Now I know what you’re saying…”I don’t have 20 minutes twice a day to meditate”. Ok, well first I would say you probably do, but I’m not going to argue because it raises my stress. So how about 10 minutes twice a day? Or 5 minutes twice a day? The most important thing about meditation is your commitment to making it happen. It is less important what happens during your meditation than it is that you are doing it. DOING it is the most important part. And there are endless ways to get started.
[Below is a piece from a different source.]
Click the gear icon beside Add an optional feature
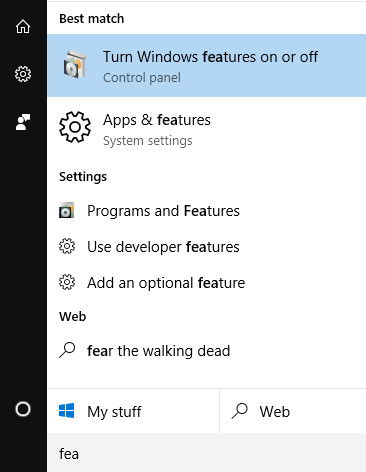This screenshot has width=366, height=472. (x=67, y=282)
Alters can add a sense of reverence.

First, decide that you are going to make a commitment to daily meditation practice and set that intention. Find a time that works for you and if all you can find is 5 minutes a day, then start there. Set an alarm ( I used a kitchen timer for the first 6 months) for 5 minutes and sit however you are comfortable. There is no need to sit an any special position. You may develop a “proper” sitting posture over time but it is not necessary to begin. Be comfortable. Next, sit. Be still and bring your attention to your breath coming in and going out. That’s it. Breathe naturally and keep your concentration on your breath. Allow your mind do whatever it does and when you notice your mind has begun making a shopping list or thinking about what to have for dinner simply acknowledge the thought and gently return your attention to your breath. A common misconception about meditation is that our minds are supposed to clear, get quiet and stop. This may be possible after an extended time of daily practice but for most people it is not. Our minds wander constantly and that’s ok, that is just what minds do. Be aware of judgment. We tend to judge ourselves before, during and after meditation. Your mind may tell you all kinds of things like: “ I’m bored”, “I’m uncomfortable”, “I don’t know what Im doing”. It’s ok, do it anyway. Your mind may tell you to stop 3 minutes in, it’s ok, keep going. What you will learn is that it is possible to have thoughts and then let them go. It is possible to be centered and relaxed even when the mind is chattering away. We can observe thoughts and not attach to them or judge them. The average person has between 60,000 and 80,000 thoughts a day. Be easy with yourself and adopt a gentle attitude of curiosity. “ Hmmm …my mind is saying this? Interesting”…then bring attention gently back to the breath. It’s all good.

Total candle freak.

There is a vast about of information on the web about different meditation practices. There are guided meditations, mindfulness meditations, Buddhist meditations, mystic meditations traditional faith meditations, Mantra meditations, Vipassana, Zen, Vedic, Transcendental, the list goes on. Don’t get too caught up in finding the “right” one. There is no “right” one. There is no right or wrong way to meditate. Begin with what feels right to you. Keep it simple. Lighting a candle and burning some incense may increase your enjoyment and concentration but it is not necessary. I have developed my own practice over a period of about 3 years and I consider it to be one of the most important aspects to my spiritual program and my way of life. Meditation has influenced every part of my life for the better. Sometimes my practice feels on point and sometimes I’m all over the place, but the results I see in my daily life are undeniable.

One final suggestion. Keep your meditation practice sacred. Once you find what works for you don’t share it with the world. It’s yours; treasure it, nurture it and allow it to grow. The benefits of meditation are limitless.